Andrus Ansip a assuré que les nouvelles règles sur la cybersécurité n’empièteraient pas trop sur les prérogatives des autorités nationales.

« Nous respectons la souveraineté de nos États membres, mais savons que dans peut-être 50 % des États les CERT [centres de réponse aux urgences informatiques] nationaux ne sont pas réellement en mesure de protéger les réseaux », a indiqué Andrus Ansip, commissaire européen au marché numérique.

Une loi européenne qui devrait entrer en vigueur l’an prochain obligera les États membres à mettre en place ces unités de réponse. La Commission encourage à présent les gouvernements nationaux à collaborer encore plus, pour partager plus d’informations et empêcher davantage de cyberattaques.
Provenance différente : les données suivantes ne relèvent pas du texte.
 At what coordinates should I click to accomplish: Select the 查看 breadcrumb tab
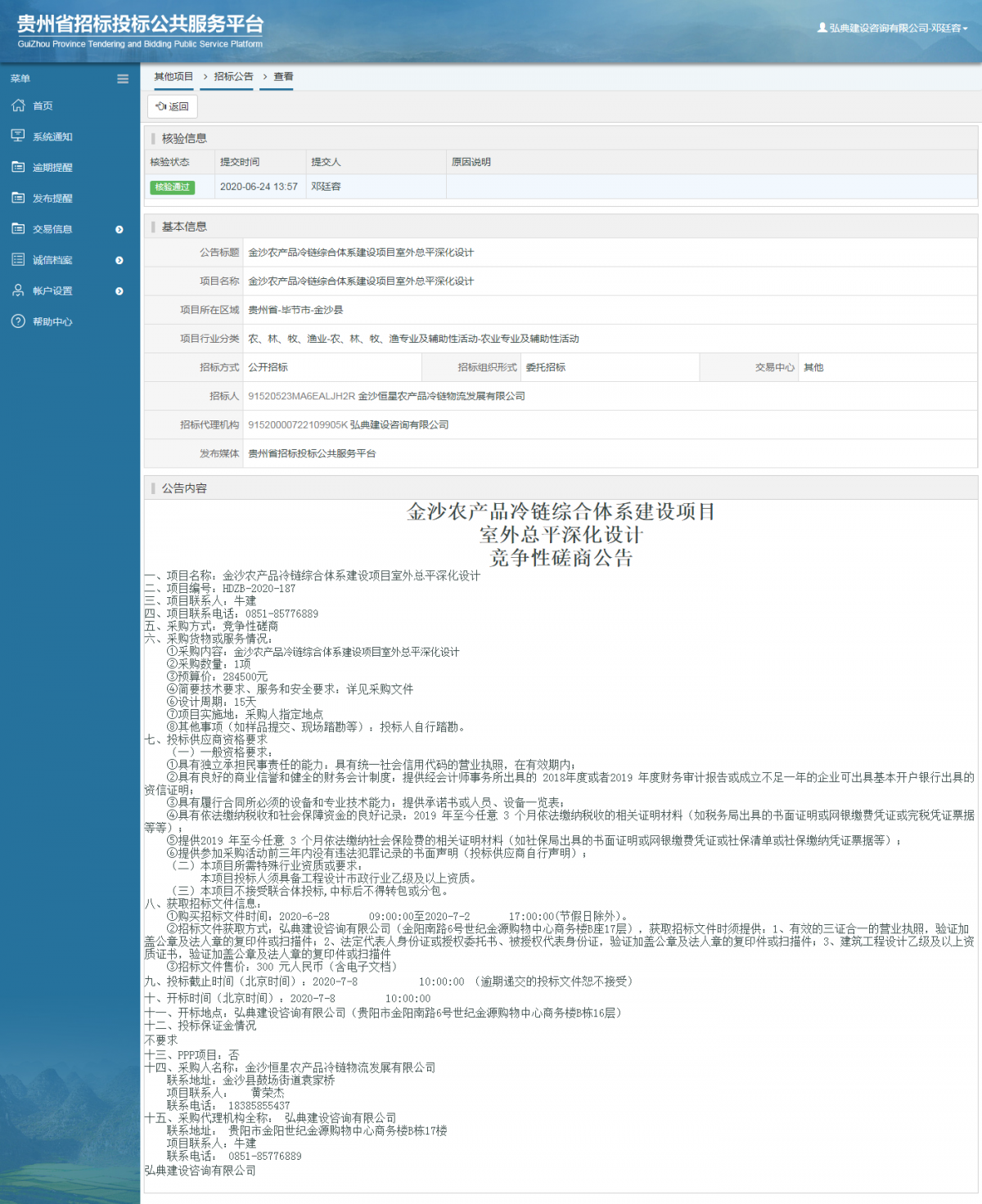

À ce jour, seule une poignée d’États ont des services suffisants.

« Nous savons aussi que cinq ou six CERT ont des capacités opérationnelles 24 heures sur 24, sept jours sur sept. Dans certaines situations, il est nécessaire que ces capacités soient fonctionnelles au niveau européen », a ajouté le commissaire.

« Ce sera bien sûr aux États membres de demander l’aide de Bruxelles ou de services ailleurs, ou non. Nous ne voulons pas forcer les États et respecterons évidemment leur souveraineté », a-t-il assuré, lors d’une conférence organisée par CERT-UE, le bureau de cybersécurité de l’union, qui réagit lors d’attaques visant les institutions européennes.

La semaine prochaine, Andrus Ansip et sa nouvelle collègue, Mariya Gabriel, devraient présenter une proposition législative donnant à l’ENISA, l’agence de cybersécurité européenne située à Athènes, un rôle plus important. Les commissaires proposeront également un nouveau programme de certification mesurant le niveau de protection des produits technologiques. Outre ces propositions législatives, Andrus Ansip et Mariya Gabriel publieront une stratégie pour la cybersécurité dans l’UE.

La réforme de l’ENISA est controversée, parce que l’agence milite depuis des années pour obtenir un budget plus élevé, pour l’instant sans succès.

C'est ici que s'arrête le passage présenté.